(Task goal):
Which lines below include "will"? Copy them all.

(The input):
------------------------------------------------------------------------
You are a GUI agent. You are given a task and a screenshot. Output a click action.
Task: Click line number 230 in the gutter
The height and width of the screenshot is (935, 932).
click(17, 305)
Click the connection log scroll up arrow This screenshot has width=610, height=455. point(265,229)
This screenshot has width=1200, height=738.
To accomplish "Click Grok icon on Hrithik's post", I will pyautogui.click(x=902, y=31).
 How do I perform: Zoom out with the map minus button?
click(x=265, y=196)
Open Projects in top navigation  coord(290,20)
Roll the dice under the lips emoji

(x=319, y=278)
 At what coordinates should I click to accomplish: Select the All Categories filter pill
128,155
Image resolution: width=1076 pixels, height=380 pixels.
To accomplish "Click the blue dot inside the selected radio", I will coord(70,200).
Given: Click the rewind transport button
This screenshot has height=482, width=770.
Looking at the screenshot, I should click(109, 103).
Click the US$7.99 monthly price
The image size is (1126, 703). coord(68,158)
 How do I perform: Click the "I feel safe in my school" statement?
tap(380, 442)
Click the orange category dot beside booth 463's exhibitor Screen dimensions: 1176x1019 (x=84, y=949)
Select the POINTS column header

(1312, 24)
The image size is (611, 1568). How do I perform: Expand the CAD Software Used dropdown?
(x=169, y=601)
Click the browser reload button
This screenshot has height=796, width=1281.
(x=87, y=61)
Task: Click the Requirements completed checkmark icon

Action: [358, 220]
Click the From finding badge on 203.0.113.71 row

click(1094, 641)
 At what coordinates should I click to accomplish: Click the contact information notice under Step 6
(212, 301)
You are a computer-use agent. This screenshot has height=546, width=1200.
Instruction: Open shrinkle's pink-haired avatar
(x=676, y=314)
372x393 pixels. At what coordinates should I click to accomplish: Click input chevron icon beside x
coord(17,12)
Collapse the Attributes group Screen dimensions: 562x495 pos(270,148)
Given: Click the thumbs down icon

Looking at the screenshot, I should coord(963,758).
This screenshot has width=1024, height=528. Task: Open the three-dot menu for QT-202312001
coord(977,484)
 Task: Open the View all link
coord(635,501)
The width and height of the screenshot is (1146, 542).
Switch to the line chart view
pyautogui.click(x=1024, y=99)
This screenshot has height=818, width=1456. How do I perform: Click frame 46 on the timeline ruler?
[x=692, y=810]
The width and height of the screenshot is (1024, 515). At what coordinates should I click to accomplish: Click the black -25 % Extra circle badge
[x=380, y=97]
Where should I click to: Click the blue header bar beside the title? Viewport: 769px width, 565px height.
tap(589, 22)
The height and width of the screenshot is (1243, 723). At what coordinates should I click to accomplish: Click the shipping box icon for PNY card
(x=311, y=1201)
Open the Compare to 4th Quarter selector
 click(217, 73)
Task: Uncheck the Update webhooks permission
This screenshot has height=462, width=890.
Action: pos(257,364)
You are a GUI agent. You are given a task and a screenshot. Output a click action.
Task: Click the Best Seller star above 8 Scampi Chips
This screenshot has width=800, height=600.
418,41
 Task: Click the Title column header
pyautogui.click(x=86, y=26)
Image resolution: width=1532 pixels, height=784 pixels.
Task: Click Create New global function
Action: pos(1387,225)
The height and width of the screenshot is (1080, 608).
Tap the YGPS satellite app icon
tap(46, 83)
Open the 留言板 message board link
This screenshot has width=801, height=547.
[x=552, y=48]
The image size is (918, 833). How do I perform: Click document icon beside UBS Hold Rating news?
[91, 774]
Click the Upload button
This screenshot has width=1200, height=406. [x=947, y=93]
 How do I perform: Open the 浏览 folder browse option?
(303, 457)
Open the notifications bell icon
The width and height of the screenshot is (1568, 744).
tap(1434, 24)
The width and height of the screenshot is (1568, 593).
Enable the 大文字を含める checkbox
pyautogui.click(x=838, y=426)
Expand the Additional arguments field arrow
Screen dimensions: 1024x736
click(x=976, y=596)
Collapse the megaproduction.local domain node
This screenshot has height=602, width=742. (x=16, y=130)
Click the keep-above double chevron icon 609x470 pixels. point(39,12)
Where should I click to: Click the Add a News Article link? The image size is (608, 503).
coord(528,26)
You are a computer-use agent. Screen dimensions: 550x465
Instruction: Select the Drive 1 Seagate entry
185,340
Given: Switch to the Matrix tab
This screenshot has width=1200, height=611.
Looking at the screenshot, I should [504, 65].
------------------------------------------------------------------------
(Written response):
To accomplish "Click Grok icon on Hrithik's post", I will pyautogui.click(x=902, y=31).
To accomplish "Click the blue dot inside the selected radio", I will coord(70,200).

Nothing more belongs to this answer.